Modeling and simulation of droplet evaporation using a modified Cahn–Hilliard equation

doi:10.1016/j.amc.2020.125591

Applied Mathematics and Computation

Volume 390, 1 February 2021, 125591

https://doi.org/10.1016/j.amc.2020.125591 Get rights and content

Highlights

•
Modified Cahn–Hilliard model with evaporation term is proposed.
•
Droplet evaporation is investigated with various parameter values.
•
Contact angle boundary condition is considered.

Abstract

In this paper, we propose a mathematical model, its numerical scheme, and some computational experiments for droplet evaporation. In order to model the evaporation, a classical Cahn–Hilliard equation with an interfacial evaporation mass flux term is proposed. An unconditionally gradient stable scheme is used to discretize the governing equation, and the multigrid method is applied to solve the resulting system. The proposed model is first validated via a proper interfacial parameter ϵ, and then, the effect of evaporation rate and effect of contact angle on volume and surface area changes are investigated. The numerical results indicate that the dynamics of evaporation are dependent on the contact angle on a solid substrate.

Introduction

The evaporation phenomenon of a droplet on a solid substrate is fundamental to the coffee-ring effect [1] and includes applications such as nanochromatography for disease diagnostics [2]. Numerous experimental [3], [4], [5], [6], [7] and numerical [8], [9], [10], [11] studies were performed to examine the evaporation phenomenon. The authors of [12] investigated the effect of support fibers on the process of droplet evaporation. An extant study [13] presented a level-set approach to directly simulate the particle motion in droplet evaporation. The evaporation effect was modeled by applying the coupled vapor fraction and temperature conditions to the interface. A previous study [14] numerically investigated 3D particle motion in the evaporation process of a liquid film. The level-set based method was adopted to track the liquid–solid and gas–liquid interfaces. The effects of evaporation, solid particles, and contact line were considered in the proposed method.

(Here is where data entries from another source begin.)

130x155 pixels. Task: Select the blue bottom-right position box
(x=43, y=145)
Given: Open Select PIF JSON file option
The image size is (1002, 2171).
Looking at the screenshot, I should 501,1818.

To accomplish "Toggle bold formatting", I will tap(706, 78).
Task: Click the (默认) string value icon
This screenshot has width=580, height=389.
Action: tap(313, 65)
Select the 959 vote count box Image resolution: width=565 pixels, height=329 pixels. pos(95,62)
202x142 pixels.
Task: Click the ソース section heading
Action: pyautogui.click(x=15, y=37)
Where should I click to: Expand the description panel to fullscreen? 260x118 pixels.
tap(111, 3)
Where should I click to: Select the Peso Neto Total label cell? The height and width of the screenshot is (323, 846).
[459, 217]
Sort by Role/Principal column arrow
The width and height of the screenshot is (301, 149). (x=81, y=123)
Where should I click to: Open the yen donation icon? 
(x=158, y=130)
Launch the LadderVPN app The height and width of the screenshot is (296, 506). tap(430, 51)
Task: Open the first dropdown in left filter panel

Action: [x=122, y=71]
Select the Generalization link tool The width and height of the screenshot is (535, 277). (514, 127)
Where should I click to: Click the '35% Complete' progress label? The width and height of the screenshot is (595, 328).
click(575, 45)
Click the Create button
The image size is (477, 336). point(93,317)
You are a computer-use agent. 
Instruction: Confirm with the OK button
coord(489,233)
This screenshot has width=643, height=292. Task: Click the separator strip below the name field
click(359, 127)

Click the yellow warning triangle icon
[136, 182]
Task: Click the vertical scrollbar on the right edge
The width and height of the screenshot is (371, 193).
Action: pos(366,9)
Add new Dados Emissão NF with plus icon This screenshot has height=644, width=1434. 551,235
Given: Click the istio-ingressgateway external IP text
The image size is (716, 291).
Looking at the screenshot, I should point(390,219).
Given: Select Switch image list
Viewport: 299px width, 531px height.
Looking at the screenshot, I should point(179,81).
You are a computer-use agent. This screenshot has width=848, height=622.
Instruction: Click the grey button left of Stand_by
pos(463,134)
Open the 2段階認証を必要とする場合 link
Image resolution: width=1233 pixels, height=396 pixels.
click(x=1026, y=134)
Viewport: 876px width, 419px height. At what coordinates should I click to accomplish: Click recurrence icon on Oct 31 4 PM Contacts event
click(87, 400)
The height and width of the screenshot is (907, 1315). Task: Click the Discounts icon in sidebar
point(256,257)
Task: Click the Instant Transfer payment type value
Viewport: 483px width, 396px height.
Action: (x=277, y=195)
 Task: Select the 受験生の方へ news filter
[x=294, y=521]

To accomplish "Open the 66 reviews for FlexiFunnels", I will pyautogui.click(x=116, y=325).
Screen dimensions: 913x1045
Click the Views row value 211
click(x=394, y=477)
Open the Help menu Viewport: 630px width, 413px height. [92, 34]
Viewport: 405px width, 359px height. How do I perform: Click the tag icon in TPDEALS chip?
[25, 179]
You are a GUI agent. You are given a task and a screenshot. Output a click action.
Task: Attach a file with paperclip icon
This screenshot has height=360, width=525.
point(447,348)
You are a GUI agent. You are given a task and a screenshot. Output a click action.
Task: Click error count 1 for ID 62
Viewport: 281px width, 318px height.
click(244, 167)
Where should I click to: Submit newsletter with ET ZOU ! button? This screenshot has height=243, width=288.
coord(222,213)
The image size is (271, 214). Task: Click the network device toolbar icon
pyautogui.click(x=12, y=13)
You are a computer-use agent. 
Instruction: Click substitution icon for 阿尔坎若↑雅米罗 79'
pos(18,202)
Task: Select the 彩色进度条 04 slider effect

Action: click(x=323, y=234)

Among the many existing simulation models for evaporation phenomena, phase-field models attracted considerable attention. In [15], the Allen–Cahn (AC) type model with a contact angle was developed to investigate droplet evaporation for different shapes of the gas-liquid interface. In the model, the evaporation energy density is given as $f_{e v a p} (ϕ) = p (c_{s} - c_{p}) ϕ^{2} (3 - 2 ϕ),$ where p denotes the ambient pressure, c_s and c_p denote the saturated concentration and current concentration of liquid in the gas, respectively.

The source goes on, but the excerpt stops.